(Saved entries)
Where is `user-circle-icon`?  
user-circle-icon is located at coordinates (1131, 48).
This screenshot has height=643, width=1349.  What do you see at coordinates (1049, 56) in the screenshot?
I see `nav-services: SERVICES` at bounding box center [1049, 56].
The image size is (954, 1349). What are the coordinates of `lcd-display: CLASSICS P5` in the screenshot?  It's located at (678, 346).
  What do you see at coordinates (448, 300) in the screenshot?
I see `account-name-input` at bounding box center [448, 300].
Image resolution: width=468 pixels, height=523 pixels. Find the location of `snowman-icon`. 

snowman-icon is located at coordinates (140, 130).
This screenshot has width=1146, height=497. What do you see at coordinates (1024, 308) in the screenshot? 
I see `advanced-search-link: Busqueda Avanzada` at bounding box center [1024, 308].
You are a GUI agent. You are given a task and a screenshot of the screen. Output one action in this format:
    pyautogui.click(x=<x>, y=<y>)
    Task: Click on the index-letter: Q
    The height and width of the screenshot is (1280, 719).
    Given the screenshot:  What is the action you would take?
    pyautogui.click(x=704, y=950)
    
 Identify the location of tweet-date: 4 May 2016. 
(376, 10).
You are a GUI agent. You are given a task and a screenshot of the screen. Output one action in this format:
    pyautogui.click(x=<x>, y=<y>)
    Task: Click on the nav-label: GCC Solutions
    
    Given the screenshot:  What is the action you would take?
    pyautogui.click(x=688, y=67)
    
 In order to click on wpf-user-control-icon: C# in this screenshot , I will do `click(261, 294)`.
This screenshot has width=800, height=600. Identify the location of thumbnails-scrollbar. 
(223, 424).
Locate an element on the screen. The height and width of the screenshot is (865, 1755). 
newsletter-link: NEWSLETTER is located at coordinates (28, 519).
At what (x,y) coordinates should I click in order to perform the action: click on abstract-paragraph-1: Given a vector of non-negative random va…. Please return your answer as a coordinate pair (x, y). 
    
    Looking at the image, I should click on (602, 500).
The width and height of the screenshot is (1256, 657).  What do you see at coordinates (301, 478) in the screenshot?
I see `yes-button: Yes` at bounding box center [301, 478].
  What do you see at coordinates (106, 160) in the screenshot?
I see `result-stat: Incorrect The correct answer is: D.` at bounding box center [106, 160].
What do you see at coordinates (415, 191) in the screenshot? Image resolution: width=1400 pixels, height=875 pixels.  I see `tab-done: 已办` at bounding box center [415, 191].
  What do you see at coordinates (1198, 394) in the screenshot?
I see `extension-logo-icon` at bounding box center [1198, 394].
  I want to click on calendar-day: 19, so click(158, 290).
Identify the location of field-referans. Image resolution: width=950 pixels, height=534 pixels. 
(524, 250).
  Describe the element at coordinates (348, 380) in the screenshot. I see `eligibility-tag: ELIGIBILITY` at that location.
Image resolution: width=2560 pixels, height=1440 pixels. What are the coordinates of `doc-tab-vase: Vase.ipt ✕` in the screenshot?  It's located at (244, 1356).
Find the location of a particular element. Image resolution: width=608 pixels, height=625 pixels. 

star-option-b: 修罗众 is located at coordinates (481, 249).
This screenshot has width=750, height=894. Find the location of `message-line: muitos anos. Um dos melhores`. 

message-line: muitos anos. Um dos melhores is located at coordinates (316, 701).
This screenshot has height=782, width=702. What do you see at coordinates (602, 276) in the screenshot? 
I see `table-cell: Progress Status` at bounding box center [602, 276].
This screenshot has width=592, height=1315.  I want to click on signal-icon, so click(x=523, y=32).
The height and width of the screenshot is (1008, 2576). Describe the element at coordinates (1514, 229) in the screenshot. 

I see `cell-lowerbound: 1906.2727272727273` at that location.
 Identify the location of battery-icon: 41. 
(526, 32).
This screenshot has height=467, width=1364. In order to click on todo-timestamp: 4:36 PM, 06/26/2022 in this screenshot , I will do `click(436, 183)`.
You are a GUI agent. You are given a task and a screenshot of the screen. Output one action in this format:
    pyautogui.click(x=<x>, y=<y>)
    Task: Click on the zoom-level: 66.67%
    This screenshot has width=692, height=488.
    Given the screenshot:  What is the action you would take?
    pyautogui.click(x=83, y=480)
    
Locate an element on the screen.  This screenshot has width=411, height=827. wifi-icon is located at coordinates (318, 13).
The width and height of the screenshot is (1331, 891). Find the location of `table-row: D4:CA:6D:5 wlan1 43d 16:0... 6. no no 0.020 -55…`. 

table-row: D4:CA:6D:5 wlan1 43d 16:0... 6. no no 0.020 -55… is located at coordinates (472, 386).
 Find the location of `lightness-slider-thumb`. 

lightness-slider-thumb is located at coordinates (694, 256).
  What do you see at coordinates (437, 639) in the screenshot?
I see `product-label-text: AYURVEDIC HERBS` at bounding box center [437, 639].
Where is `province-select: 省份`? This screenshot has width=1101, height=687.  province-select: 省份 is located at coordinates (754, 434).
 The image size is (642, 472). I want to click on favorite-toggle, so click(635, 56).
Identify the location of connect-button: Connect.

● **Task instructions**: Pick out each line in the entries above that contains the word "melhores", and copy those lines.

● **Task response**:
This screenshot has width=750, height=894. Find the location of `message-line: muitos anos. Um dos melhores`. 
message-line: muitos anos. Um dos melhores is located at coordinates (316, 701).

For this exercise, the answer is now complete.